Simulating planetary interiors with a diamond anvil cell

Planets consist of several internal layers. In the Earth, these layers include the silicate-rich crust and mantle and the iron-rich core. Pressure and temperature increase with depth inside a planet. These high-pressure and high-temperature conditions cause phase transitions in mantle and core material, including melting and solid–solid crystal-structure transformations. Such transitions affect the seismic, magnetic and elastic properties of a planet. A diamond anvil cell can simulate planetary interior conditions in the laboratory. Diamonds are chosen because their hardness withstands extreme pressures and their transparency allows optical and X-ray measurements. In this device, two gem-quality diamonds (anvils) are positioned opposite each other with their culets (the flat facets at the crystal tip) facing each other. A gasket with a central hole is placed between the culets to hold the sample, which can be powder or a single crystal. Pressure is generated by turning four screws that push the diamonds together. The small culet size (~100–500 microns in diameter) concentrates the force to generate high pressures. Pressure is measured using known calibrants such as gold or platinum.

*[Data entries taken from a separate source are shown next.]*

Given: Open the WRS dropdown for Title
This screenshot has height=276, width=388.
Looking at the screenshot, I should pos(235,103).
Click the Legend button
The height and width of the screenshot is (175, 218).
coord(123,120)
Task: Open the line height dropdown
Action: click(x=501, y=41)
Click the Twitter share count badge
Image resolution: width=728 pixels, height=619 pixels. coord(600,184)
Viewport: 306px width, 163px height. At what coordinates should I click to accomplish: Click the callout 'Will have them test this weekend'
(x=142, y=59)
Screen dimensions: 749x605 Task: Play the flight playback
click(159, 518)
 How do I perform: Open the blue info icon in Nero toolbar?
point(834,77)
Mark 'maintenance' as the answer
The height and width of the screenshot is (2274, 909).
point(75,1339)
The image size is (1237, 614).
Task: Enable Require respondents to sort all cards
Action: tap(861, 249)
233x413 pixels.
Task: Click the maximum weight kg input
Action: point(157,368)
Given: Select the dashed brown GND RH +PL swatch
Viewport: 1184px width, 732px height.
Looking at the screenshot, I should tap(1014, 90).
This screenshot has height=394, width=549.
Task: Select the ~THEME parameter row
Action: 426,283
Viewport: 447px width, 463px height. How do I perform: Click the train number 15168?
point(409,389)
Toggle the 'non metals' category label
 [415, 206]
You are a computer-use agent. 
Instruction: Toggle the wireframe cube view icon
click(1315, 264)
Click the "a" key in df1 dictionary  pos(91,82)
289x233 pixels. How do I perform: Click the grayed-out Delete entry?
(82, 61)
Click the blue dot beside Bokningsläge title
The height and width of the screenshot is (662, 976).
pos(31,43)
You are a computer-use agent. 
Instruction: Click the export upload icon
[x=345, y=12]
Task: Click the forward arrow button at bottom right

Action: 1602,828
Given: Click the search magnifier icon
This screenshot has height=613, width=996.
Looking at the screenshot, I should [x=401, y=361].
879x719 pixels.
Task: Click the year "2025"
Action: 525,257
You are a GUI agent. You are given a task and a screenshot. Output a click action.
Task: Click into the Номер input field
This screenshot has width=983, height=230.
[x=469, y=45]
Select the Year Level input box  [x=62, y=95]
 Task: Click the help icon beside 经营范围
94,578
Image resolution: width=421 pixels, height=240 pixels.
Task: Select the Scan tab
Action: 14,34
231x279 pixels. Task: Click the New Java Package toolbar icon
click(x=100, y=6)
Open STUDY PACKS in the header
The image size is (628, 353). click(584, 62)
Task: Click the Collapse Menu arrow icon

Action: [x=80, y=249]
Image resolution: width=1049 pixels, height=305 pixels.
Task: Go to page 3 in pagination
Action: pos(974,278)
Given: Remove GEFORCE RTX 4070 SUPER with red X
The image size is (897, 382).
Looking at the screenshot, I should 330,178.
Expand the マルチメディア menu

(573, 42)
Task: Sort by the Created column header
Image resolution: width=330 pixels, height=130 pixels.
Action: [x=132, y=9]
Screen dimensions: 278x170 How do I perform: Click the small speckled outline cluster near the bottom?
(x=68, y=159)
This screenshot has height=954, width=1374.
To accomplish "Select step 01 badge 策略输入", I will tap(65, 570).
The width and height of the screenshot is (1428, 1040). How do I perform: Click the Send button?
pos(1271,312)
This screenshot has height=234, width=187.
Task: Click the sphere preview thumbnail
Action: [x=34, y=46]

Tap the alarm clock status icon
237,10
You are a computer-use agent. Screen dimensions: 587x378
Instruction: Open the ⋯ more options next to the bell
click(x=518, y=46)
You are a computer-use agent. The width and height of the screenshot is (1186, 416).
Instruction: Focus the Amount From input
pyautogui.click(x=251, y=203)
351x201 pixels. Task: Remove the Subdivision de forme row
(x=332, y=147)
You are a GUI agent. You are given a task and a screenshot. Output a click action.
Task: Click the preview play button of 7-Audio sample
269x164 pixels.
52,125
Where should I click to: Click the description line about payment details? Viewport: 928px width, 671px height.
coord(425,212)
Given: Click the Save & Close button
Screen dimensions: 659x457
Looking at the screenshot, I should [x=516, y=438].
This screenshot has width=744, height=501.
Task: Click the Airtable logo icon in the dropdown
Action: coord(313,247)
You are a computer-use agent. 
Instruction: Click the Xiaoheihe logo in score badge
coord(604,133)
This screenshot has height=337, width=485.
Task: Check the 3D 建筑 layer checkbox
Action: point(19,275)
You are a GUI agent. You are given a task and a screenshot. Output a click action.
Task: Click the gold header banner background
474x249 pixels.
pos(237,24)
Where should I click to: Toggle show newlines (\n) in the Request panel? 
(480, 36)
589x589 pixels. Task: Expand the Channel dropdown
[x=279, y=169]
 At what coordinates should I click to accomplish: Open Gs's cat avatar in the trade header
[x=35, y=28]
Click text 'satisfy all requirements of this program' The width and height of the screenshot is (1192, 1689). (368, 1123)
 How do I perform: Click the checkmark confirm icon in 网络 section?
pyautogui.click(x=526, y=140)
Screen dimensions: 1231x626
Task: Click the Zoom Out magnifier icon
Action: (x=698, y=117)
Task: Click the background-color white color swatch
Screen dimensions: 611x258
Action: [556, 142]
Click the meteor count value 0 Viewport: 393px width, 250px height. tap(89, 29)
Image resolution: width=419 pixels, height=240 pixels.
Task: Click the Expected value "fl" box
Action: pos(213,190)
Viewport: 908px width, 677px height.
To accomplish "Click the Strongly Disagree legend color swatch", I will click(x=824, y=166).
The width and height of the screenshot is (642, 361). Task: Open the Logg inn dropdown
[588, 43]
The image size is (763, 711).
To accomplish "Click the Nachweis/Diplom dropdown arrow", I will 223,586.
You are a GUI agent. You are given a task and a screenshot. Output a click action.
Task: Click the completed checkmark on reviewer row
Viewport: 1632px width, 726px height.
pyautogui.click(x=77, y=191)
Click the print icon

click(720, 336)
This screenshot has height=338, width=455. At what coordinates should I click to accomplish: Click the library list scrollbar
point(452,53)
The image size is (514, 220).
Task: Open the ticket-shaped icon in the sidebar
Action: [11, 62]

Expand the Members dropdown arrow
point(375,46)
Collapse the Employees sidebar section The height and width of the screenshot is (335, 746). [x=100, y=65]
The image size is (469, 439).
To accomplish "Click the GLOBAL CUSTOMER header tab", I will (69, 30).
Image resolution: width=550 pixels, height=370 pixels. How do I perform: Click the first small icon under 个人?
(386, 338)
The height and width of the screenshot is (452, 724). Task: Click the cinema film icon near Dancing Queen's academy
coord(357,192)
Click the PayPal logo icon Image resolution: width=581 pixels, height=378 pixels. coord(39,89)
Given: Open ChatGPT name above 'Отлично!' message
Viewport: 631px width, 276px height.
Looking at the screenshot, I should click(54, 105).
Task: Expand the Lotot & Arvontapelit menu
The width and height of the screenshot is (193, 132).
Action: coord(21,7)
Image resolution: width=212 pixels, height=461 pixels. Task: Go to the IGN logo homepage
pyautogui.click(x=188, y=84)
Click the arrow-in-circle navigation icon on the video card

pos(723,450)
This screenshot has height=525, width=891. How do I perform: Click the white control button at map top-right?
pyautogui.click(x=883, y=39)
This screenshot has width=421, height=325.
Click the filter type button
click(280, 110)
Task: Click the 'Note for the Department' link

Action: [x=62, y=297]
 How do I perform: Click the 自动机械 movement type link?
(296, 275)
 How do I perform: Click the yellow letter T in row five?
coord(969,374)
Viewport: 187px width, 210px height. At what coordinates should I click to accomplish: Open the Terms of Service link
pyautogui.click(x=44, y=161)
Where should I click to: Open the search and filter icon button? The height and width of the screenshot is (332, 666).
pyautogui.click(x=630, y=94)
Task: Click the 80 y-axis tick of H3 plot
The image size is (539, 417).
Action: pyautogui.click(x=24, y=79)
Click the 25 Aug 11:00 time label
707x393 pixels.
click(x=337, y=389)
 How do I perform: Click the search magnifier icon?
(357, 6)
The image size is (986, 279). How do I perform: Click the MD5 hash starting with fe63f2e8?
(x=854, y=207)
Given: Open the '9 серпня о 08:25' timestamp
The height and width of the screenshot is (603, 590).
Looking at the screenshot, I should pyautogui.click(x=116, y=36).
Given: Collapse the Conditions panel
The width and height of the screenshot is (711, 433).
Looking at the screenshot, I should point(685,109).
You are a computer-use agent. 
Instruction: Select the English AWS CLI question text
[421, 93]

Hydrostatic pressure is maintained using pressure media, such as a methanol–ethanol mixture, or inert gases, such as neon or helium. High temperatures can be generated using a laser heating system. Plank’s radiation law is used to estimate the temperature from the thermal radiation emitted by the sample. The device can then be coupled with different X-ray and spectroscopic techniques to investigate material properties.